Audentia World FX Strategy Readies UCITS

Versatile structuring and seeding platform with competitive costs

Hamlin Lovell
Originally published in the June | July 2019 issue

Audentia World FX

Audentia Capital Group’s Audentia World FX Fund received The Hedge Fund Journal’s “2019 CTA Performance Award” for the best performing fund over 3 years in the Currency Specialist CTA (<25m) category since when assets have grown to $60m. It made just over 50% between inception in November 2015 and March 2019, working out at annualised returns of over 12%. The volatility has been around 4%, meaning that the Sharpe ratio has been extraordinarily high, over three. The correlation to conventional asset classes has, on average, been near zero, and the strategy has generally been positive during turbulent financial markets: it profited during episodes including the Chinese stock market sell-off between November 2015 and February 2016; Brexit in June 2016; Turkey in August 2018; the global equity sell-off in December 2018, and the Japanese flash crash in January 2019.

#### Short exercise A:
From the Audentia World FX article, list each market episode in which the strategy is said to have profited.
#### Short exercise B:
Using the Audentia World FX article, decide whether each statement agrees with it: (i) The fund's assets have grown to $60m. (ii) The fund's volatility has been around 12%. (iii) The fund began in November 2016.

#### Provided material:
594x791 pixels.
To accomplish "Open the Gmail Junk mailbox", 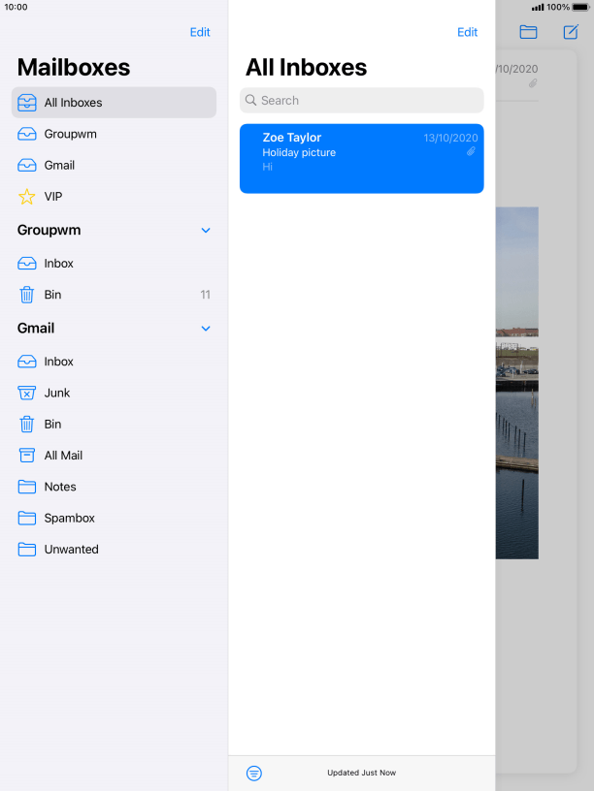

#### Complete answer A:
- The Chinese stock market sell-off between November 2015 and February 2016
- Brexit in June 2016
- Turkey in August 2018
- The global equity sell-off in December 2018
- The Japanese flash crash in January 2019

#### Complete answer B:
(i) Yes: "since when assets have grown to $60m"
(ii) No: "The volatility has been around 4%"
(iii) No: "inception in November 2015"